■ Written instruction ■
Please collect each line of the entries below that contains the word "preset" and copy those lines. Case matters.

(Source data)
** begin **
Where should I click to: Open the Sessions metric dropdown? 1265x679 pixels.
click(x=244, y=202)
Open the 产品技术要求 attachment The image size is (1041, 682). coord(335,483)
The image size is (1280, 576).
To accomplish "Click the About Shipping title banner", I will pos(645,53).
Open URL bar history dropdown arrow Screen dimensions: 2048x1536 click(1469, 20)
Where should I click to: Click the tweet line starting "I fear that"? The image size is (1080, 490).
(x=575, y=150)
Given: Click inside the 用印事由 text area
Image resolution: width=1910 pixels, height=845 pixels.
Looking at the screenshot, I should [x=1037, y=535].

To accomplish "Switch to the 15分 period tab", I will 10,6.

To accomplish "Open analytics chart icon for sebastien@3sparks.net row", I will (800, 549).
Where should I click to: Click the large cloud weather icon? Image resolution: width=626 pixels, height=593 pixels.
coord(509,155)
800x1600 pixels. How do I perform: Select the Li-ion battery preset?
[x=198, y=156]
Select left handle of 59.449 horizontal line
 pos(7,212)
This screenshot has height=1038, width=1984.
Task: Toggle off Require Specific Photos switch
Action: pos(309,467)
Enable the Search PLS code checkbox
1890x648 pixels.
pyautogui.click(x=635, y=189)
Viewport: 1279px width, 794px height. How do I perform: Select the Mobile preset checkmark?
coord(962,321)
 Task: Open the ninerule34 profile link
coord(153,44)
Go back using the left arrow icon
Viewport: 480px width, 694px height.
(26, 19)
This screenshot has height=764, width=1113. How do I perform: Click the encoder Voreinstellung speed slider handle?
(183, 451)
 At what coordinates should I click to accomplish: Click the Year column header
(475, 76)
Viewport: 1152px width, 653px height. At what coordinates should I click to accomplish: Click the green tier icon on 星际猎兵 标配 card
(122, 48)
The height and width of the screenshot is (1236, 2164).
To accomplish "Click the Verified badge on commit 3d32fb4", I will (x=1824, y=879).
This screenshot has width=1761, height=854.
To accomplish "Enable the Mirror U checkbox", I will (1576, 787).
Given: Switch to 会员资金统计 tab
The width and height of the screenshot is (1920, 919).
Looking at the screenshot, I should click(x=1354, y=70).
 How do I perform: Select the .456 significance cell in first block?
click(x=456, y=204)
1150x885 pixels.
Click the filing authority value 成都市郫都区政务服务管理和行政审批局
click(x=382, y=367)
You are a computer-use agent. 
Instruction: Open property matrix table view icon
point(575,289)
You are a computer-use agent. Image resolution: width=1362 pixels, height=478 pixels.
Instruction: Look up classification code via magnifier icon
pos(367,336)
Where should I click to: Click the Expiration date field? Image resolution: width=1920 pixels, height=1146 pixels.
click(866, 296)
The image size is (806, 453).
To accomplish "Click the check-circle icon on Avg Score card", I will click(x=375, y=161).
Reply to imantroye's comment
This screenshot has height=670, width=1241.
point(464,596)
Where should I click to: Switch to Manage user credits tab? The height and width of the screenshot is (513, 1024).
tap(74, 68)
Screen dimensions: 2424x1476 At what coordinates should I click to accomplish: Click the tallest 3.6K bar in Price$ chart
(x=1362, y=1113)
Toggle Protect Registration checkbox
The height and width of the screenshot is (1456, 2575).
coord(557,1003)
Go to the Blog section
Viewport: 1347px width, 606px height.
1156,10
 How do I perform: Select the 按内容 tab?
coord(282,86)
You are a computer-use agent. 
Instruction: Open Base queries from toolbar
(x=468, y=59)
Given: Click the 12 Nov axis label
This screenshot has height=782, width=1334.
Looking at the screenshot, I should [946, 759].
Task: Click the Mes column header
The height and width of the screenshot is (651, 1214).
** end **
■ The output ■
800x1600 pixels. How do I perform: Select the Li-ion battery preset?
Viewport: 1279px width, 794px height. How do I perform: Select the Mobile preset checkmark?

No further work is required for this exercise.